- **EXTRACT**:

━━━━

The Heart of the Matter
Post resurrection encounters with Christ

Week 1:  Burning Hearts.

Read:  Luke 24:13-32

Following on from the Lent and Easter teaching series, we’re going to spend the next 6 weeks looking at a number of post resurrection encounters with Jesus. 

They are:

Luke 24:13-32 – Burning Hearts.  Two people encounter Jesus on the road to Emmaus
John 20:19-23 – Fearful Hearts.  The disciples encounter Jesus in a locked room
John 20:24-31 -  Unbelieving Hearts.  Thomas encounters Jesus
John 21:1-14 – Restored Hearts.  Seven disciples encounter Jesus on a fishing trip.
Matthew 28:16-20 – Commissioned Hearts.  Eleven disciples are commissioned by Jesus  
Acts 1:3-8 – Waiting Hearts.  The Apostles encounter the Holy Spirit
Each of these encounters tells a story about what it means to meet the risen Lord Jesus.  As you study Christ’s words and actions in these encounters and examine the responses of the people involved, you are invited to think about your own response to the risen Lord.

━━━━

- **DATA SEGMENT**:
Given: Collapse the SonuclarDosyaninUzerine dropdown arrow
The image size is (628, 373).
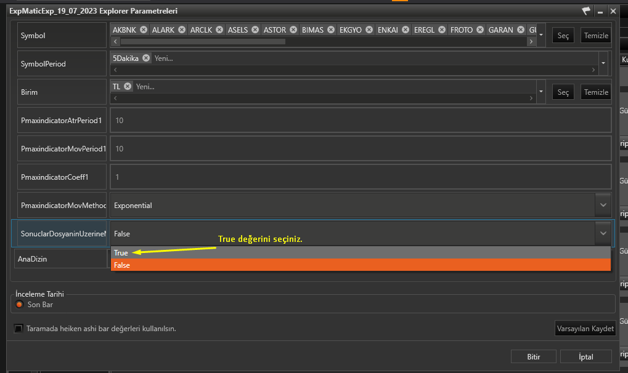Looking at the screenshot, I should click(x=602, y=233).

━━━━

- **BRIEF A**: According to the series outline, which passage goes with the title "Restored Hearts"?
- **BRIEF B**: Say whether each statement agrees with the series outline, answering yes or no and quoting the words that decide it: (i) The series lasts six weeks. (ii) In Luke 24:13-32, two people meet Jesus in a locked room. (iii) In Matthew 28:16-20, Jesus commissions eleven disciples.

- **FULL OUTPUT A**: John 21:1-14

- **FULL OUTPUT B**:
(i) Yes: "we’re going to spend the next 6 weeks"
(ii) No: "Two people encounter Jesus on the road to Emmaus"
(iii) Yes: "Eleven disciples are commissioned by Jesus"